### DATA FOR THE TASK
+++++

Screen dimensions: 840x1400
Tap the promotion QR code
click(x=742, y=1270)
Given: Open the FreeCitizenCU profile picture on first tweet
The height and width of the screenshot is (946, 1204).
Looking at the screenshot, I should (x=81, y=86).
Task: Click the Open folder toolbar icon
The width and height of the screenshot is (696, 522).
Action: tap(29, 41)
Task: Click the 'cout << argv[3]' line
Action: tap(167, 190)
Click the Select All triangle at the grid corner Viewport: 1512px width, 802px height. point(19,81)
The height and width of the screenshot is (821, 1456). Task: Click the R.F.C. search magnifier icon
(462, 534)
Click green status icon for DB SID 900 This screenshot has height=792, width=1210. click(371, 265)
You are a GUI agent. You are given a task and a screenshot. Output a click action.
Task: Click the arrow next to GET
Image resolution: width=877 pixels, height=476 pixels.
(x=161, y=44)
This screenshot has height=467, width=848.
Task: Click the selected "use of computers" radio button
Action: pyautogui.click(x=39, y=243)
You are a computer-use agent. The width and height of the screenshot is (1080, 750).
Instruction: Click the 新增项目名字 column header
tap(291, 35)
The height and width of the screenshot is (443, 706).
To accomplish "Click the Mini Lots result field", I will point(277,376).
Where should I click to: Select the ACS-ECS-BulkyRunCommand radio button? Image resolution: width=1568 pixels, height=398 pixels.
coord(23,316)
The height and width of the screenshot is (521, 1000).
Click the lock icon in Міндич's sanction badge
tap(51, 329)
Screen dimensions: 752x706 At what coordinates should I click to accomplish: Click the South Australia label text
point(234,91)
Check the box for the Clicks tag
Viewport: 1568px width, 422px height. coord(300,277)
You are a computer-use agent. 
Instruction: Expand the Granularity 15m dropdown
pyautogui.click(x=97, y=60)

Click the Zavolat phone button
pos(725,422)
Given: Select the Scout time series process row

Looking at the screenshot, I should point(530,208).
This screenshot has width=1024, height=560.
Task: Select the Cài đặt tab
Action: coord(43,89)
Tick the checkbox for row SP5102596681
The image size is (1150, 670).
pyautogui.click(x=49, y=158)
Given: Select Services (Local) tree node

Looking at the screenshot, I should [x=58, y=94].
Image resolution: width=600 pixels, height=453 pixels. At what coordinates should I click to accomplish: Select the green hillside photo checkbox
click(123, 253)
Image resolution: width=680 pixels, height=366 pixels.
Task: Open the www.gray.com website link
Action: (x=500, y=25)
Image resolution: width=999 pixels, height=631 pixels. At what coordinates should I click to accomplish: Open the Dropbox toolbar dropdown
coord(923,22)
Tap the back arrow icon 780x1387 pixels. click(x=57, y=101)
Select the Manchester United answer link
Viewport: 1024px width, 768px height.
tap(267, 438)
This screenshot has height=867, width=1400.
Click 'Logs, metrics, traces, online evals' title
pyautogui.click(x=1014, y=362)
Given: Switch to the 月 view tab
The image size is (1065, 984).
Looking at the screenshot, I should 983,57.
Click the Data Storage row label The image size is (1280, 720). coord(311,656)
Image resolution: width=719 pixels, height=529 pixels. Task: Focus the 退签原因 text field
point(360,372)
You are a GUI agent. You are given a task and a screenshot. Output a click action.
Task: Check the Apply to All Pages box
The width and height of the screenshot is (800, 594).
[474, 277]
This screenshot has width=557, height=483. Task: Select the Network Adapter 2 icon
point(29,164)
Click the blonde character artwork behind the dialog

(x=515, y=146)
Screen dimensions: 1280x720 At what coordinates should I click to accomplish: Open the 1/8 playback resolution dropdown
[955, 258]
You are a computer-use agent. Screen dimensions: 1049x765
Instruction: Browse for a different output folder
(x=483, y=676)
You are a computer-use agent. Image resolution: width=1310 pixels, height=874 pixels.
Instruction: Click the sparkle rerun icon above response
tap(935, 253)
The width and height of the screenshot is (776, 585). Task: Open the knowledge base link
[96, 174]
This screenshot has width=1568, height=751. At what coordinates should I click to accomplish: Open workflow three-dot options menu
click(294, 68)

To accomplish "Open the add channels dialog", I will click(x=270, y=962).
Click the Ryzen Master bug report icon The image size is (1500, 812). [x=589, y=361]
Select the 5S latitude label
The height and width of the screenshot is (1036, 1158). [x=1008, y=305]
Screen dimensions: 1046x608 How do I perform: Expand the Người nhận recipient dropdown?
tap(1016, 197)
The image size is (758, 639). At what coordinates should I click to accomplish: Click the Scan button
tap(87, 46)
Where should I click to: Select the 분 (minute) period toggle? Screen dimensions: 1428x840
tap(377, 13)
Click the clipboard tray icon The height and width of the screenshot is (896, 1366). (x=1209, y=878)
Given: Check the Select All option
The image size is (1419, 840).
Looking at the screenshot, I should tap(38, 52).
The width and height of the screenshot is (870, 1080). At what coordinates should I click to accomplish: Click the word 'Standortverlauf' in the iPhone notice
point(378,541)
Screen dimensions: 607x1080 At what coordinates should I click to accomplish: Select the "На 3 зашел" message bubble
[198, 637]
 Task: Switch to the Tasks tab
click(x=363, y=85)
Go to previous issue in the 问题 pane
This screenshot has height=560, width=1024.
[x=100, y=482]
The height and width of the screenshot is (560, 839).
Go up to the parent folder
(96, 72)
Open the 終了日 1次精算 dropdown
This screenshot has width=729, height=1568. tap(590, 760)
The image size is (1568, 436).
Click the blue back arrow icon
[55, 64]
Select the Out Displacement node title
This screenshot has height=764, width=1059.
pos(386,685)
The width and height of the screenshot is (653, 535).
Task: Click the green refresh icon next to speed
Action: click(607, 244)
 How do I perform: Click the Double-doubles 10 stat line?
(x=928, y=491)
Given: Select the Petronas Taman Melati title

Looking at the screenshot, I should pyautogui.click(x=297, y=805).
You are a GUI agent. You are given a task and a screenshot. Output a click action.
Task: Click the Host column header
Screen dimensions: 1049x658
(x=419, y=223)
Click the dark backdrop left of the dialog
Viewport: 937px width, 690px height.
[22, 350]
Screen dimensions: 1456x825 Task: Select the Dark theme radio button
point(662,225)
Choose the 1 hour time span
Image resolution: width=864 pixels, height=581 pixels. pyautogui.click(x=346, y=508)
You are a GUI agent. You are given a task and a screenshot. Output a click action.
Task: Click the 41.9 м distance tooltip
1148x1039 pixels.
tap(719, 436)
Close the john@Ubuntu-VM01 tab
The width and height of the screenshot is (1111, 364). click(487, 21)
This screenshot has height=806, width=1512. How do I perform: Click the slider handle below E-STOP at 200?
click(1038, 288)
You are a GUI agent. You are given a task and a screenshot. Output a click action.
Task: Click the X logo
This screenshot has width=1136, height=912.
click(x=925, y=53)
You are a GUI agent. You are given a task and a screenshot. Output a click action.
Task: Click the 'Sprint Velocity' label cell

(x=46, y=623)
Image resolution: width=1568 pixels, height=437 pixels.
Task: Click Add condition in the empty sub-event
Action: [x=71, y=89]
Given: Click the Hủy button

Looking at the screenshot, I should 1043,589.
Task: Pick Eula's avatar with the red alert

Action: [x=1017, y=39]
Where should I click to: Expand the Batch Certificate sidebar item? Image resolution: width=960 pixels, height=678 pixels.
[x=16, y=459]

+++++

### WORK ORDER
Wherever the word "will" appears in the records above, copy that line.

### RESULT FOR THIS EXERCISE
To accomplish "Click the Mini Lots result field", I will point(277,376).
To accomplish "Open the add channels dialog", I will click(x=270, y=962).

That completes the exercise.